Excerpted records:
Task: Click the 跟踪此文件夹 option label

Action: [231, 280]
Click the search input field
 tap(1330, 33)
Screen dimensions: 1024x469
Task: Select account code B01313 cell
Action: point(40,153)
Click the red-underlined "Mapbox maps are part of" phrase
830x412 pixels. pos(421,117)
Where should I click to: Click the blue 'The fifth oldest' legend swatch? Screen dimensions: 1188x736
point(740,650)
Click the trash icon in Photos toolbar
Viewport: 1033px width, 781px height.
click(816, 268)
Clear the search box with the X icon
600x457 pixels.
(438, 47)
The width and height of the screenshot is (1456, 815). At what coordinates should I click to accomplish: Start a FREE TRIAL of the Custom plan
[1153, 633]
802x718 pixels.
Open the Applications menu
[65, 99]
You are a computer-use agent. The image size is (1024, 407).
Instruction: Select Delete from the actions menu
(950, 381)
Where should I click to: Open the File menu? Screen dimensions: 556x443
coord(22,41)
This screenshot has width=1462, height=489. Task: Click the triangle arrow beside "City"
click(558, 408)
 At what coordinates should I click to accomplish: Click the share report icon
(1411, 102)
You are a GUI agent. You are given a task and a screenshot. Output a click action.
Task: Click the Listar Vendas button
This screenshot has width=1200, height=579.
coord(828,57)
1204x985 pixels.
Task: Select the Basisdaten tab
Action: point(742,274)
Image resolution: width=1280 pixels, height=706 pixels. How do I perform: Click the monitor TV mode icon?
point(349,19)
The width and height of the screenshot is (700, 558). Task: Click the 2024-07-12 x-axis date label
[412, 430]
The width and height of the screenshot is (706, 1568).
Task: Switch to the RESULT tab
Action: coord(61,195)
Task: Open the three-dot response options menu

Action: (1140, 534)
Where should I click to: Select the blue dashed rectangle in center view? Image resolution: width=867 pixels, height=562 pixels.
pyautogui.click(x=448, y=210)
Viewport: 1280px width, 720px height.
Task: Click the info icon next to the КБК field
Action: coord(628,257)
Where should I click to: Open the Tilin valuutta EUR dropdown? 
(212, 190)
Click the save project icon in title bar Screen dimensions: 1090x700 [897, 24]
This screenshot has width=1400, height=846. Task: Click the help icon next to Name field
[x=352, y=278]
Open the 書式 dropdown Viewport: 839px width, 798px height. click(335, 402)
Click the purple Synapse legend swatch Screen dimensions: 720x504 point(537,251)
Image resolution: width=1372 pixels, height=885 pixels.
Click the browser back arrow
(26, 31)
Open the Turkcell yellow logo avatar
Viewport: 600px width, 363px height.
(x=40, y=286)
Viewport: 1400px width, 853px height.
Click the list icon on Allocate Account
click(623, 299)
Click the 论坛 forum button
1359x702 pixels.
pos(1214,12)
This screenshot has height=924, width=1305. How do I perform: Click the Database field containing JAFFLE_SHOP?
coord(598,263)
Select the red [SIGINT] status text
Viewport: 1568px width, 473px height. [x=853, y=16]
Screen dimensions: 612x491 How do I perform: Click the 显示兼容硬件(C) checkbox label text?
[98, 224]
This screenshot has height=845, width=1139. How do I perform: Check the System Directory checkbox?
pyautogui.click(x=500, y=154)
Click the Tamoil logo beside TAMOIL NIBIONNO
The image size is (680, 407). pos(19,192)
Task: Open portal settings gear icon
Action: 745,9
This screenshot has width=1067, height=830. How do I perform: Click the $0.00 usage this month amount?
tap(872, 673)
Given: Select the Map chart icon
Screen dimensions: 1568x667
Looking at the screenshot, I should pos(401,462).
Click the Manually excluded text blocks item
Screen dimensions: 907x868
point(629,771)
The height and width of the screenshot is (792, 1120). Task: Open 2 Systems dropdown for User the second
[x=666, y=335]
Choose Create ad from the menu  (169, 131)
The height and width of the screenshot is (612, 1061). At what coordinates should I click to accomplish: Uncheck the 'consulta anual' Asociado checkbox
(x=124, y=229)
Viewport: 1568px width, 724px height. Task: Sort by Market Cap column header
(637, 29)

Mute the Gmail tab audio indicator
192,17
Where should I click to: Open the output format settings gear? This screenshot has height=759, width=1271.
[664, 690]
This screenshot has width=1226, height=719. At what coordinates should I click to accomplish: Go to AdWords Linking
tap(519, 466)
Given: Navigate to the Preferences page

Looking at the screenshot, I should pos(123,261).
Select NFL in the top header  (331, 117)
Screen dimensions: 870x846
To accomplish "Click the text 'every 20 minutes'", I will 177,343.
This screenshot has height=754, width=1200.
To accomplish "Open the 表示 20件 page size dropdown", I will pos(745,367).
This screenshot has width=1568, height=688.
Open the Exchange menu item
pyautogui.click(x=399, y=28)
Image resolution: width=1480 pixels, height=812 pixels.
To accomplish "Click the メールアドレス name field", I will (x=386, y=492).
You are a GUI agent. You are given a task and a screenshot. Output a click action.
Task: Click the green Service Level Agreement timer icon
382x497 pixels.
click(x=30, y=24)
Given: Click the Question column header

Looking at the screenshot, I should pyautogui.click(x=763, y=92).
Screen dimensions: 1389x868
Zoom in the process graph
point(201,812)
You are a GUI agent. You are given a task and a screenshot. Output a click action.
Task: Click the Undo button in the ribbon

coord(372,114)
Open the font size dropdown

Work required:
Lines of the listing above that contain the word "will" should all be returned.

Task solution:
To accomplish "Click the text 'every 20 minutes'", I will 177,343.
To accomplish "Open the 表示 20件 page size dropdown", I will pos(745,367).
To accomplish "Click the メールアドレス name field", I will (x=386, y=492).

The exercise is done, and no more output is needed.